Poco prima del fischio d’inizio, quando l’atmosfera alla Levante era già incandescente, fuori dal campo è apparso un volto che mancava da tempo. Simone Sifanno, cofondatore del Black, è arrivato quasi all’ultimo minuto, sorprendendo tutti. L’ultima sua presenza risaliva alla sfida con il Castelluccio. Ieri non poteva mancare: era il momento di vedere la squadra dal vivo in un match decisivo.
“Finalmente ho visto una squadra con i controcazzi” ha detto con il suo stile diretto e senza filtri. “Non sono qui solo per guardare, ma per sentire la forza di questi ragazzi. Prima della partita ai giocatori ho detto una cosa sola: date tutto quello che avete, non risparmiate nulla. In gare così non servono lunghe lezioni, servono cuore e concentrazione. E io l’ho visto, li ho sentiti respirare la partita già prima del fischio d’inizio”
Sifanno si è poi intrattenuto con i tifosi, concedendo selfie e battute: un gesto che ha ricordato a tutti quanto sia legato al club. “Ieri non potevo mancare. Io sono e sarò sempre un tifoso biancorosso. Non conta se sono cofondatore, dirigente o ex giocatore: questa è casa mia e voglio essere presente quando conta davvero”
Non poteva mancare un riferimento a Cozzoli, con cui ha un rapporto speciale: “Ha scherzato su di me in conferenza? Può permetterselo. Io scherzo sempre con lui perché per me è un fratello, ma gli riconosco una dote che pochi hanno: intuizione, lucidità e una calma che riesce a trasmettere ai ragazzi. Il Black è fortunato ad averlo, e ieri la sua gestione della squadra si è vista tutta”
Il pensiero di Sifanno è poi tornato a momenti storici e a compagni di squadra presenti: “L’ultimo quarto che portò il Black in semifinale prima della scorsa stagione fu nel 2010 contro la Real Beltrani. In campo c’ero io. Il calcio è cambiato tantissimo, oggi si corre molto più di prima, ma a quell’epoca già avevo imparato cosa significa dare tutto sul campo. Mi sentivo come Turitto o Cacucciolo: giovane, sì, ma con la voglia di farmi valere, di incidere, di dimostrare che ci tenevo. Ricordo il presidente Monno che si arrabbiò con me perché, nonostante l’importanza della partita, andai ad allenarmi a Triggiano. Ma io dovevo dimostrare il mio attaccamento. Ecco, ieri ho visto la stessa fame in questi ragazzi”

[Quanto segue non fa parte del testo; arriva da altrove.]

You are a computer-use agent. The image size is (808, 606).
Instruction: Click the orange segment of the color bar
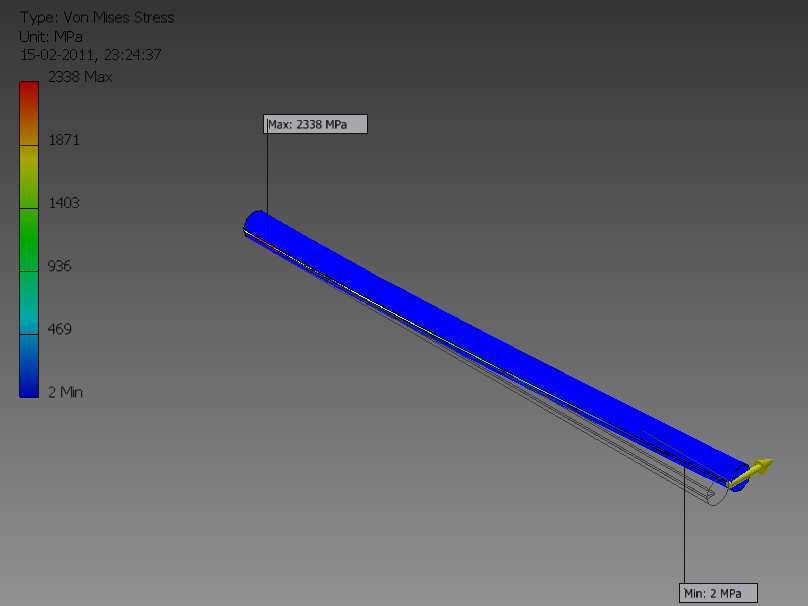coord(29,129)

Sifanno non ha poi nascosto l’ammirazione per suo cugino Francesco Mazzeo “Che forza Francesco. Non mi aspettavo una prestazione così. Altro che finito. È uno che alla lunga può essere di aiuto ai più giovani, ha personalità e cuore da vendere.”
Infine uno sguardo ai rapporti con gli avversari storici, incontrati ieri prima della partita: “Ho rivisto Michele Serafino. È sempre lo stesso ‘cacacazzo’” sorride Sifanno. “Ma è uno che ci tiene tantissimo, ha una passione invidiabile per il calcio. Momenti come questi ti ricordano quanto è bello far parte di questo mondo.”